If you ever want to feel really wretched about what a big jerk you are, there are worse ways to do it than logging onto Harvard's Project Implicit. Psychologists at Harvard created a series of tests that measure your reaction time when you associate positive and negative concepts with different social groups. The results give you an indication of how racist or sexist or agist or generally prejudiced you are on a subconscious level.
I take some solace in the fact that my preferences are only moderate. But even if it's temperate about it, my subconscious is essentially racist, agist, and homophobic. It is the backwater redneck of my brain. And, apparently, I'm prejudiced against backwater rednecks.

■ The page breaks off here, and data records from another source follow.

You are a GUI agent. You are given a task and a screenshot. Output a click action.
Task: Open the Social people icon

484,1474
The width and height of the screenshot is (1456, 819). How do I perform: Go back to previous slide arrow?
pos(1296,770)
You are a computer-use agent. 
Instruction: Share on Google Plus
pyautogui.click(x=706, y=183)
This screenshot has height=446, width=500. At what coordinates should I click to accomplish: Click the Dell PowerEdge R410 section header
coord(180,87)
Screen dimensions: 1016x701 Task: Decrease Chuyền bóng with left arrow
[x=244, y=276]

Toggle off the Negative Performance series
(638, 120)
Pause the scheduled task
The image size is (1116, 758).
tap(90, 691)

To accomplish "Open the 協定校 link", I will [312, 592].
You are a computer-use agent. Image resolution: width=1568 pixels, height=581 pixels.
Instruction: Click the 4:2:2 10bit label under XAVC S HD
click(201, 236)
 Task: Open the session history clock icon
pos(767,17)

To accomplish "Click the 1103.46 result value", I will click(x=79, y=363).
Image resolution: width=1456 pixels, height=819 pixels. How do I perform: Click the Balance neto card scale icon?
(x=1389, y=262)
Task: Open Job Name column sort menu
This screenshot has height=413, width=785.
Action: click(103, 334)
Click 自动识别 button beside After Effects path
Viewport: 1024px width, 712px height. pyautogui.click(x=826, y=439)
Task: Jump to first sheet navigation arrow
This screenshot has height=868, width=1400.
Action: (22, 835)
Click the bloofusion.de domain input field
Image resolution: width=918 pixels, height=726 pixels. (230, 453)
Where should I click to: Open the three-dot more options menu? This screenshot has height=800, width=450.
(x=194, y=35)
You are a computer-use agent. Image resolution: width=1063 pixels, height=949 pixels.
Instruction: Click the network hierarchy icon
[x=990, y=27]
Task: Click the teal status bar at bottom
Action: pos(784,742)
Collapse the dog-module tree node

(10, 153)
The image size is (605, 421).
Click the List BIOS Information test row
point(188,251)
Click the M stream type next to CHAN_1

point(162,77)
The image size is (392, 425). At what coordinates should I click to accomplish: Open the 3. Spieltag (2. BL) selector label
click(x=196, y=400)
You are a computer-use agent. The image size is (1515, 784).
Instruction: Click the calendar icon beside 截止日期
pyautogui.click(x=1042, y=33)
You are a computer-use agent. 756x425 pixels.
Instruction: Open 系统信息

The essential, uncomfortable, flaw with all the progress on gay rights is that even after legislation is passed and everyone's rights are equal on paper—which still sometimes seems a long way off—there is the longer, trickier work of trying to divest each person of the ugly human prejudices we all inherited when we were born.
I, at least, am sorry. You don't have to believe in a Judeo-Christian god to find something redeeming in confession. I am sorry that I balked at the idea of pretending to be gay. I am sorry that my uncle went home alone all those years. I am sorry for the whole ugly human history of slights and hate crimes and exclusion.
In contrast to the author of the article, the Christofascists are not the least bit sorry for the hate they sow and harm they do. Indeed, the professional Christians and the child rapist protectors in the Catholic Church hierarchy revel in the stigma and bigotry they strive so hard to keep alive. It's beyond ugly. Meanwhile, the ruminations of the author may give straight readers of this blog an inkling of what we gays go through and have to face every single day. It's no wonder many of us have psychological issues to overcome. The hate merchants have been all too successful in creating a toxic world within which we must live. The good news is that things are getting better, albeit not quickly enough for some - like the LGBT youth who continue to take their own lives. As things improve, we can expect the Christofascists and Catholic Church hierarchy to become even more foul in the lies that disseminate against LGBT people.